Advanced types Compound and collection types
Pierre Cochard, Tanguy Risset
Compound types
Compound types can group multiple values into one type. Rust has two primitive compound types: tuples and arrays.
Course: Tuples
'Tuples' are fixed-size collections of arbitrary-typed values,
they are defined with the (Type, Type, ...) syntax:
#![allow(unused)] fn main() { // Explicit type: let mut tup: (i32, i32, f32, &str) = (31, 16, 47.27, "hello!"); // Inferred type: let mut tup = (31, 16, 47.27, "hello!"); }
Accessing individual values within a Tuple can be done by either:
- referring to its index
- destructuring the tuple and bind it to individually-named variables:
#![allow(unused)] fn main() { let mut tup = (31, 16, 47.27, "hello!"); // Access by index: tup.0 = 22; tup.3 = "world!"; // 'Destructuring' a tuple: let (t0, t1, t2, t3) = tup; println!("y = ({t0}, {t2})"); }
'Tuples' are stored on the stack unless Box<...> is explicitely used.
Take a mutable reference to the third element ( f32) of the tupletupand pass it to a function that multiplyies it by2:
let mut tup = (31, 16, 47.27, "hello!");
// The function's prototype (to be implemented):
fn mul2(t: &mut f32);
mul2(...);
assert!(tup == (31, 16, 94.54, "hello!"));
Correction
#![allow(unused)] fn main() { let mut tup = (31, 16, 47.27, "hello!"); fn mul2(t: &mut f32) { *t += *t; } mul2(&mut tup.2); assert!(tup == (31, 16, 94.54, "hello!")); }
Rust refuse les mutations implicites. l'appel à mul2 a besoin de &mut:
& → reference (not a value)
mut → reference is exclusive and mutable
Tuples can be conviently used in a function in order to return multiple values, which can then be assigned to distinct variables in a same expression:
#![allow(unused)] fn main() { // A function returning a pair of signed integers: fn return_tuple(x: i32) -> (i32, i32) { return (x+1, x+2); } // Calling a function, and storing its result: let y: (i32, i32) = return_tuple(8); println!("y = {:?}", y); println!("y = ({:?}, {:?})", y.0, y.1); // Passing a tuple as an argument to a function: fn print_tuple(x: &(i32, i32)) { println!("x = ({:?}, {:?})", x.0, x.1); } print_tuple(&y); }
Write a function that transforms a (i32, i32)tuple by swapping its two values:
#![allow(unused)] fn main() { // The function prototype to be implemented: fn swap(tup: &mut(i32, i32)); let mut x = (31, 27); swap(&mut x); assert!(x == (27, 31)); }
Correction
#![allow(unused)] fn main() { fn swap(tup: &mut(i32, i32)) { *tup = (tup.1, tup.0); } let mut x = (31, 27); swap(&mut x); assert!(x == (27, 31)); }
Course: Arrays (primitive type)
Arrays are fixed-size groups of values of the same type, and can be defined in Rust with the syntax:
[Subtype; Length], for instance[i32; 10]
Arrays can be defined and initialized to a specific value in a single statement. They cannot be used without being initialized before.

Source data:
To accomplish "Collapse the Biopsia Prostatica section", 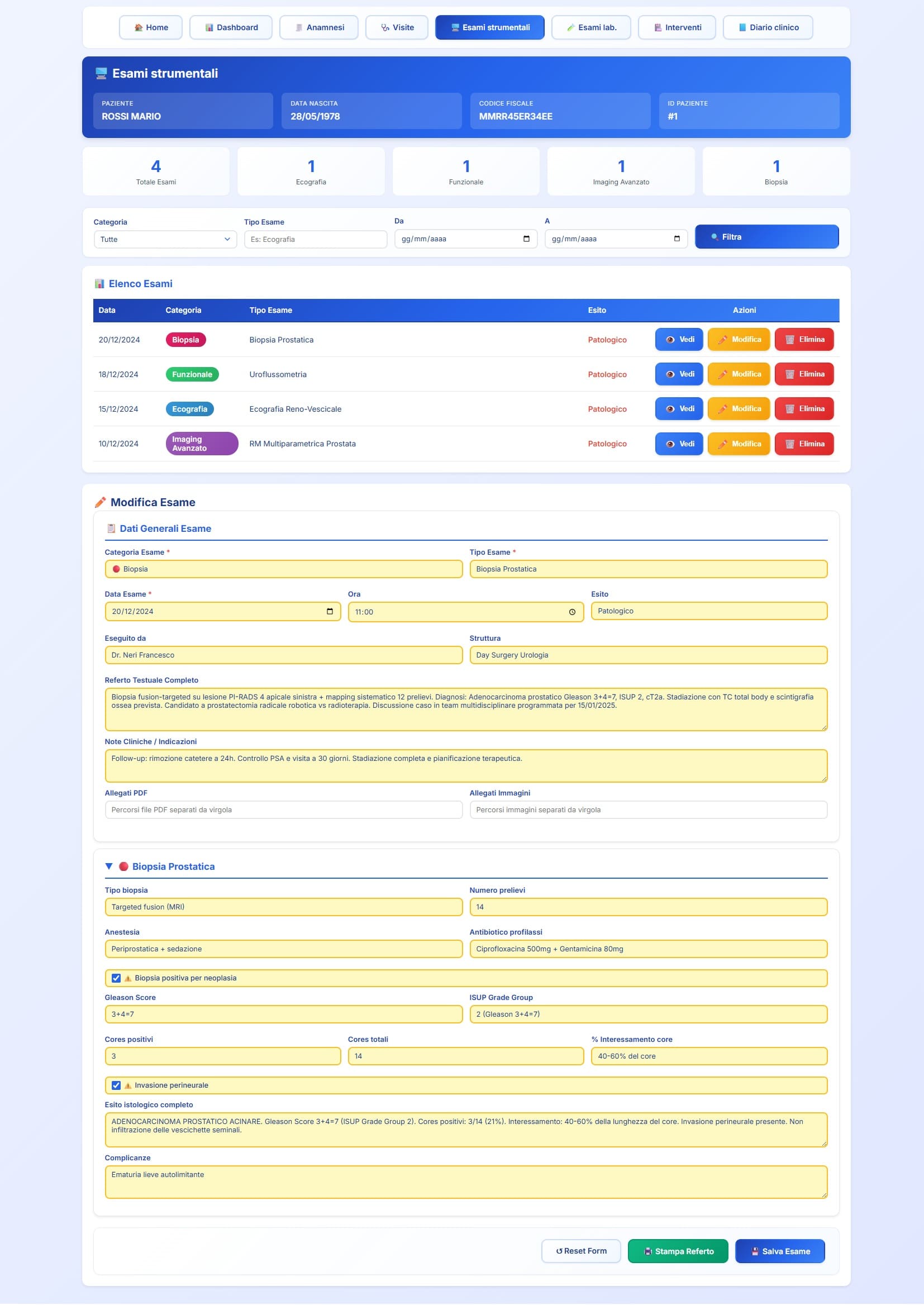I will (x=109, y=866).
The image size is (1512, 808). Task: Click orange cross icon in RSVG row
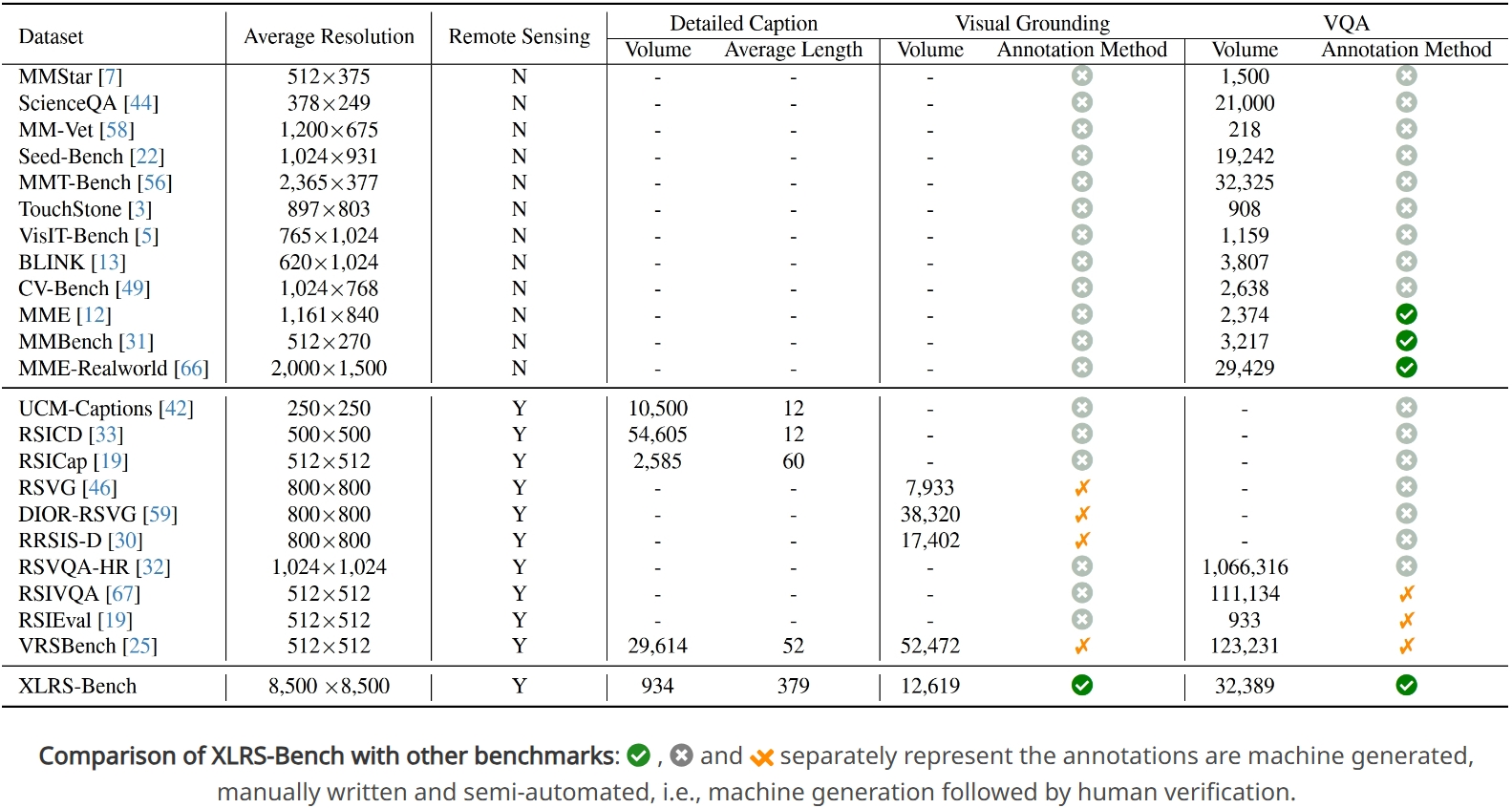click(x=1082, y=488)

Tasks to perform:
• a. In the Rust compound types page, translate this sentence into Spanish: "Compound types can group multiple values into one type."
• b. According to the Rust compound types page, where are tuples stored unless Box<...> is explicitly used?
• c. Continue the Rust compound types page after its last sentence.

Replies:
• a. Los tipos compuestos pueden agrupar varios valores en un solo tipo.

• b. On the stack.

• c.
#![allow(unused)] fn main() { // Explicit type: let a: [i32; 3] = [31, 16, 47]; // Inferred type: let b = [0, 1, 2, 3, 4]; // #[i32; 5] // Create and zero-initialize an array: let mut a: [usize; 10] = [0; 10]; // same as: let mut a = [0 as usize; 10]; // same as: let mut a = [0usize; 10]; // Writing at a specific index: // Note: in Rust, as in C, array indices start at 0 a[0] = 2; println!("a[0] = {}", a[0]); }
'Arrays' are stored on the stack unless Box<...> is explicitely used.
As in most programming languages, multidimensional/nested arrays are also supported in rust, and can be declared as follows:
#![allow(unused)] fn main() { // 2-dimensional array, 2 arrays of `i32` with a length of 10 each: let mut multi_array = [[0 as i32; 10]; 2]; [...] multi_array[0][0] = 1; }
What would be the type of the following arrays?
#![allow(unused)] fn main() { let a1 = [(1, 2), (3, 4), (5, 6)]; let a2 = [(1, 2), (3, 4), (5, (6, 7))]; }
Correction
The type of a1 would be:
#![allow(unused)] fn main() { let a1: [(i32, i32); 3] = [(1, 2), (3, 4), (5, 6)]; }
a2, on the other hand, does not compile: all values must have the same type in an array.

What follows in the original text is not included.